May 16, 2005
Germans and Hedge Funds
German executives are forming up to attack hedge funds. Hedge funds forced the Chief Executive Officer of the Deutsche Borse, Werner Seifert, out of office after he led two doomed efforts to purchase the London Stock Exchange.
The ouster stunned German executives and German Chancellor Gerhard Schroder.
Chancellor Schroder is rallying for the regulation of hedge funds. And German executives are now mumbling in back rooms about basing voting rights on the time stock is held. The Chairman of the Borse suggested that German companies may want to introduce a two-tiered system of voting rights that gives more votes to investors who hold stock for a longer period.
The irony of the counterattack is that European companies now routinely violate the one share, one vote structure that dominates practice in the United States. A study of Europe’s largest 300 companies found two-tier time based voting, caps on investors’ voting rights, and golden shares (government owned options for super voting rights) are common practice. The French, of course, are the most persistent violaters.

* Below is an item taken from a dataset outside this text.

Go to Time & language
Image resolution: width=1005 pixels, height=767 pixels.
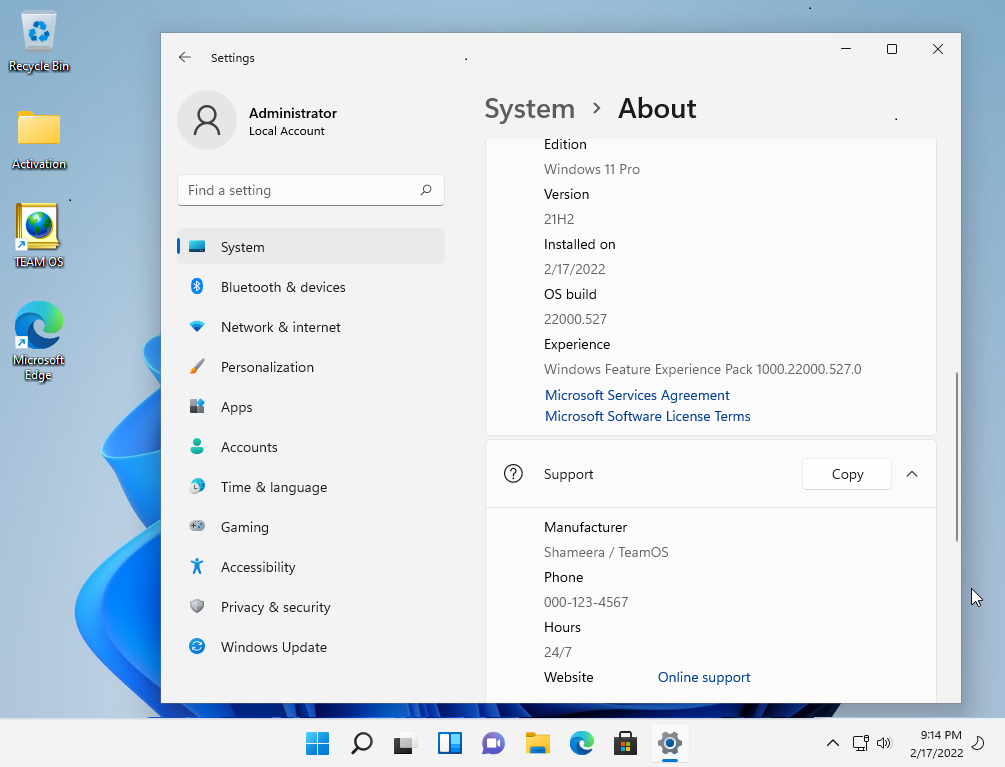pos(310,487)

Chancellor Schroder’s attacks mirror those of Prime Minister Mahathir of Malaysia in 1998. After the Asian currency crisis broke in 1997, Mahathir blamed the hedge funds, then trading predominately in currency, and Soros in particular for the crisis. He passed laws that slowed down currency trading in the Malaysian currency to thwart hedge funds.
Schroder, Mahathir, and the German executives claim to worry about the economic effect of fast money. What they really worry about is the hedge funds ability to demand accountability – from the outside, free of the traditional social restraints that create controllable “old boys” networks.